Does treatment efficacy vary by different subtypes of depression? Specifically, could differential treatment benefits for chronic-recurrent versus non-recurrent cases dilute the potential beneficial effects of treatments for those most in clinical need? Further, chronic-recurrent cases are often very difficult to treat, or treatment-resistant.	The majority of people who initially become depressed have few if any recurrences, whereas recurrent and chronic cases become or remain depressed for much more time over the course of their lives. The availability of more and better treatments consequently has many more opportunities to benefit the smaller number of chronic-recurrent cases, while treatment effects at the population level for the many more non-recurrent cases most likely will be very limited. The resulting limited effects at the population level for the larger non-recurrent group could dilute more pronounced effects for the chronic-recurrent subgroup, obscuring a positive impact on prevalence for those in greatest need. However, it is unclear to what extent advances in preventive treatments specifically benefit the chronic-recurrent subgroup, or if these treatments are adequately transported into routine care for them (Explanations 3–5). Individually and combined, these subgroup considerations also provide potentially strong explanations for the TPP.

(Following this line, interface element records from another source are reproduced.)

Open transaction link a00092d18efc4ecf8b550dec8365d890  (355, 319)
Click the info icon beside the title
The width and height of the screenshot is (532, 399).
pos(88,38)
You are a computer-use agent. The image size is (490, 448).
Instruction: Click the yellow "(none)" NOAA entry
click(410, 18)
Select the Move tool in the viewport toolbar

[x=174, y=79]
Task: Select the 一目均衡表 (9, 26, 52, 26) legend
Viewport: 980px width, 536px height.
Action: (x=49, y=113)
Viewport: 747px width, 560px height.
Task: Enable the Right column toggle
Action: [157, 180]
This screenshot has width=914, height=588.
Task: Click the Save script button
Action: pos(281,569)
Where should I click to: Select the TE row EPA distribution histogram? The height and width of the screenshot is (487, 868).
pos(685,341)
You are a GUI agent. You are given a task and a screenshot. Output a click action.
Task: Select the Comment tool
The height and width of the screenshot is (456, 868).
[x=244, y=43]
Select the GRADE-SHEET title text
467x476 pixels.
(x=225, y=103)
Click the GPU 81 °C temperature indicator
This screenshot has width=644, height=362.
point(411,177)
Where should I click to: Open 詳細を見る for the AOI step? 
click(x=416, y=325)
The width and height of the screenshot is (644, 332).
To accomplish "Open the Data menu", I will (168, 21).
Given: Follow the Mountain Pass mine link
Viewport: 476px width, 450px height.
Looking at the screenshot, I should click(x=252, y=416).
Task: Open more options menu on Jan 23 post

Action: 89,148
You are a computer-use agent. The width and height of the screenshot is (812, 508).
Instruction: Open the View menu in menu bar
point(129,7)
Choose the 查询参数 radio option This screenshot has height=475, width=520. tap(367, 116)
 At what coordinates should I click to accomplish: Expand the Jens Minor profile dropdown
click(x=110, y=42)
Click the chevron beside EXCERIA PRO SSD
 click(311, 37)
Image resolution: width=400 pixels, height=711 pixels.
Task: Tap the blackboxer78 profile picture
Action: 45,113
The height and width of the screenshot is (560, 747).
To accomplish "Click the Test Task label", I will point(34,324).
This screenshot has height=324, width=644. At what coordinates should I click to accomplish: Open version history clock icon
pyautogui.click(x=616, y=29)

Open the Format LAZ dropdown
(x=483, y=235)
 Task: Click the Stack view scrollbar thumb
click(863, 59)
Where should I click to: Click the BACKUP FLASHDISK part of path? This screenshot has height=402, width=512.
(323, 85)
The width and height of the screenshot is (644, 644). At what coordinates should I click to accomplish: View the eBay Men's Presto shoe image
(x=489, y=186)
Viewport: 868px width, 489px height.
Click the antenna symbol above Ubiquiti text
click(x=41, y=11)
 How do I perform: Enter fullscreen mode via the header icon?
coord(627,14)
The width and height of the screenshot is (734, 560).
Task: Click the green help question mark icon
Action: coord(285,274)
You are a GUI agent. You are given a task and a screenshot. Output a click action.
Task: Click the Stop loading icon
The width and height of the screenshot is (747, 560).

Can treatment sometimes also have counterproductive consequences?	Oppositional perturbation refers to a medication-induced state of built-up perturbation in homeostatic monoamine regulatory mechanisms that “bounces back” when medication is discontinued, and then overshoots the normal balance of monoamine storage and release, increasing the risk for symptom return compared to spontaneous remission. Loss of agency refers to the hypothesis that either medication or psychotherapy could be counterproductive if either or both reduce self-help activity and active coping and thereby interfere with natural recovery mechanisms. Although some indirect evidence exists for each possibility, both mechanisms are largely speculative. The explanatory potential of this concern remains to be demonstrated for understanding the TPP, but is worthy of further investigation.